> _Records supplied_:
....................

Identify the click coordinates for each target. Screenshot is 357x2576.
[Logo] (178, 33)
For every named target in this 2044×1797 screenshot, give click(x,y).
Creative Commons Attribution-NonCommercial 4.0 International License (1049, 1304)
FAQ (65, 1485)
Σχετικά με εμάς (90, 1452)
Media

....................

> _Task to complete_: Exact copies of all the entries above should be returned.

> _Result for this exercise_:
Identify the click coordinates for each target. Screenshot is 357x2576.
[Logo] (178, 33)
For every named target in this 2044×1797 screenshot, give click(x,y).
Creative Commons Attribution-NonCommercial 4.0 International License (1049, 1304)
FAQ (65, 1485)
Σχετικά με εμάς (90, 1452)
Media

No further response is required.